There are now cloud data warehouse native applications, where the application is plugging into the data from various different APIs using a tool like Fivetran.
"It’s becoming table stakes to build these applications with the proper infrastructure from a cloud perspective, but the proper pipelining processes and ultimately the people around are also important,” says Arellano.
Fraser notes that about 10 percent of Fivetran's customers use Fivetran primarily through the API. “They're using it as a building block in something else. We have customers where Fivetran's data movement is really fundamental to their business, so much so that if the pipeline were to go down, they just could not operate.”
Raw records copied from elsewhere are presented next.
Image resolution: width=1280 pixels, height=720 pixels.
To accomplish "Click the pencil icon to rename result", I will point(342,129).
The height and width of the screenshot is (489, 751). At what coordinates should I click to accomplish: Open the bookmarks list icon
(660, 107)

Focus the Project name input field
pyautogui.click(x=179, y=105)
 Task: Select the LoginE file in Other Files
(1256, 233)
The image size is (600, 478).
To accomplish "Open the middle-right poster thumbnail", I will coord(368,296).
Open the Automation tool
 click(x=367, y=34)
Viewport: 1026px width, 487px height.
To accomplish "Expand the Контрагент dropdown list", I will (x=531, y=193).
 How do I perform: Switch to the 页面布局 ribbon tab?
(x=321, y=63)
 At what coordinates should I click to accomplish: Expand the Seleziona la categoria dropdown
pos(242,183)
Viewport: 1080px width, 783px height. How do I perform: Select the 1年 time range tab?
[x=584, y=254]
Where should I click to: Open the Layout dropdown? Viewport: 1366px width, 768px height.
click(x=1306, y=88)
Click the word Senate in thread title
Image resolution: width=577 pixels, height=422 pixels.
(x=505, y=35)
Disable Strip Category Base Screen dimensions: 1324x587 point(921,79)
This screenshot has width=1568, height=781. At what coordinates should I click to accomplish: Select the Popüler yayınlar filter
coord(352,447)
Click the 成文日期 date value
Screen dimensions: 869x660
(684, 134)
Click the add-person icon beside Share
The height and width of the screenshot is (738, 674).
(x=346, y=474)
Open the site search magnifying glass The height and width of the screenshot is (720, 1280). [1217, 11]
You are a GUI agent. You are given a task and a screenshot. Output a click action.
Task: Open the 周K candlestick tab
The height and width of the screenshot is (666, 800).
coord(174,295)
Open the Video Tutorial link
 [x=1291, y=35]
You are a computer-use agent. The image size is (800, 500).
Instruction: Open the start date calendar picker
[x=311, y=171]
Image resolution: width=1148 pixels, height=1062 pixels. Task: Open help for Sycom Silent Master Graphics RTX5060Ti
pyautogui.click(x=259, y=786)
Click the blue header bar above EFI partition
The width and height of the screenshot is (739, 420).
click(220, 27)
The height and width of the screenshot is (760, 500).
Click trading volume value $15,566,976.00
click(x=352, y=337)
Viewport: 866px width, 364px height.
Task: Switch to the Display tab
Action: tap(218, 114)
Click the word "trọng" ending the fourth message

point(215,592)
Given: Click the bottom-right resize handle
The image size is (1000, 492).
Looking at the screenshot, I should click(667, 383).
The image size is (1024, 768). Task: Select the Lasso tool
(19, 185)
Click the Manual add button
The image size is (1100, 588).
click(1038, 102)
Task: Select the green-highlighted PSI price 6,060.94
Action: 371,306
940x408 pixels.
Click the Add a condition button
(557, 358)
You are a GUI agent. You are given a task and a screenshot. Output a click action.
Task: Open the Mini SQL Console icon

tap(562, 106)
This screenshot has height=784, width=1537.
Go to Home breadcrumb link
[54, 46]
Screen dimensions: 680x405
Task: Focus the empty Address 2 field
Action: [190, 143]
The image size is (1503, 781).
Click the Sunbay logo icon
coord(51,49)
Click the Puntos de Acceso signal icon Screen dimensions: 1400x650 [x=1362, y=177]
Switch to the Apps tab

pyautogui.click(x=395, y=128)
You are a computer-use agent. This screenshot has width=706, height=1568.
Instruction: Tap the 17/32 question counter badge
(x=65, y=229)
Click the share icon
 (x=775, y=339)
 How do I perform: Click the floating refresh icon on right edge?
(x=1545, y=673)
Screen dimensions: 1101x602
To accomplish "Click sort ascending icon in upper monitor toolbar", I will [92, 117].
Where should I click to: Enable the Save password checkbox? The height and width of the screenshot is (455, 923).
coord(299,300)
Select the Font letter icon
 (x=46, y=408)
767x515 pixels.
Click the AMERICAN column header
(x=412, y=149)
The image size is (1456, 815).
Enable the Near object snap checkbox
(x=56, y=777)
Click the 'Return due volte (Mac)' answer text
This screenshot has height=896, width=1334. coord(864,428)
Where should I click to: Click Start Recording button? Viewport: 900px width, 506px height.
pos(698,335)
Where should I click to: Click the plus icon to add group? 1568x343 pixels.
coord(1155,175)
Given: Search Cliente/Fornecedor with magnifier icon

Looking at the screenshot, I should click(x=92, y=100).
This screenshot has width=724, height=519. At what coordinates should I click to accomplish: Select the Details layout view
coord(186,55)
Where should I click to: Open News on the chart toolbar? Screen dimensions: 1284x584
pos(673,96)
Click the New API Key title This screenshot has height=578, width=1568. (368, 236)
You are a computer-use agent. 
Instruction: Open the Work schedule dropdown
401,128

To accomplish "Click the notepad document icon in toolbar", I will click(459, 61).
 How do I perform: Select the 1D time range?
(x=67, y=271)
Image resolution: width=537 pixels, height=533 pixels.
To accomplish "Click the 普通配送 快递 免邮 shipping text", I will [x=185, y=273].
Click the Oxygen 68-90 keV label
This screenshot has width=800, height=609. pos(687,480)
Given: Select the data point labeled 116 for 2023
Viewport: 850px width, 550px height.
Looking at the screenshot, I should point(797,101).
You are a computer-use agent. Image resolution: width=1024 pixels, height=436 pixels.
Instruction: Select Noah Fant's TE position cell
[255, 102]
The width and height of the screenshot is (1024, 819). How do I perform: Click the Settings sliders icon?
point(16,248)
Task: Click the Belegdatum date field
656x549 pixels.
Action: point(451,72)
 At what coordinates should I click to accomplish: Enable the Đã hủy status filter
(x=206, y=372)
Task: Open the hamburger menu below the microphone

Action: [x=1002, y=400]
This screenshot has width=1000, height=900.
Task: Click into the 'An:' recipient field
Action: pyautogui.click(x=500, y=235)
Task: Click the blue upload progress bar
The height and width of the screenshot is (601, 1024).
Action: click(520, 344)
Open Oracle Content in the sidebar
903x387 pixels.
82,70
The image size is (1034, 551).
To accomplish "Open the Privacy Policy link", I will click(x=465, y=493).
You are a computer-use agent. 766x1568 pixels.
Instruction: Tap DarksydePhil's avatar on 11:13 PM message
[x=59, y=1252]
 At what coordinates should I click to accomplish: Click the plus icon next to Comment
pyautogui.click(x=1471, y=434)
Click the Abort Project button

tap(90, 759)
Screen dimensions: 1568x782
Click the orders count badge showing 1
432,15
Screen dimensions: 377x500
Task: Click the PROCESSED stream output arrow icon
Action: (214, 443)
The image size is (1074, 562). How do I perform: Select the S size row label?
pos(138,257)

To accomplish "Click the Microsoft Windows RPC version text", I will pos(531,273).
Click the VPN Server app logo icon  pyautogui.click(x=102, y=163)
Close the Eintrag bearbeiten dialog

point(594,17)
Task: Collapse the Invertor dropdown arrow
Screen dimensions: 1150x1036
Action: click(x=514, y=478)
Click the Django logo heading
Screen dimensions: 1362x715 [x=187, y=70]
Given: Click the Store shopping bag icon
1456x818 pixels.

What the modern data stack makes possible
In today’s digital and data-first world, the modern data stack provides a more suitable tooling infrastructure for the amounts of data and the types of initiatives companies want to do on top of data than traditional or legacy data tools.
“You can view the modern data stack almost as you would view a software engineering discipline,” says Casado. He sees the primary benefit of the modern data stack as the differentiation it enables as businesses today must compete on what they extract from data — everything from pricing to fraud to customer identity matching.
“My team sees maybe 3,000 companies a year and the way that they differentiate is how they manage their data,” says Casado. “When the modern data stack is implemented, you're in a position to just worry about what the data says and not all of the mechanics to get you there. And once that happens, it opens up an entirely new discipline on what you can pull from to differentiate.”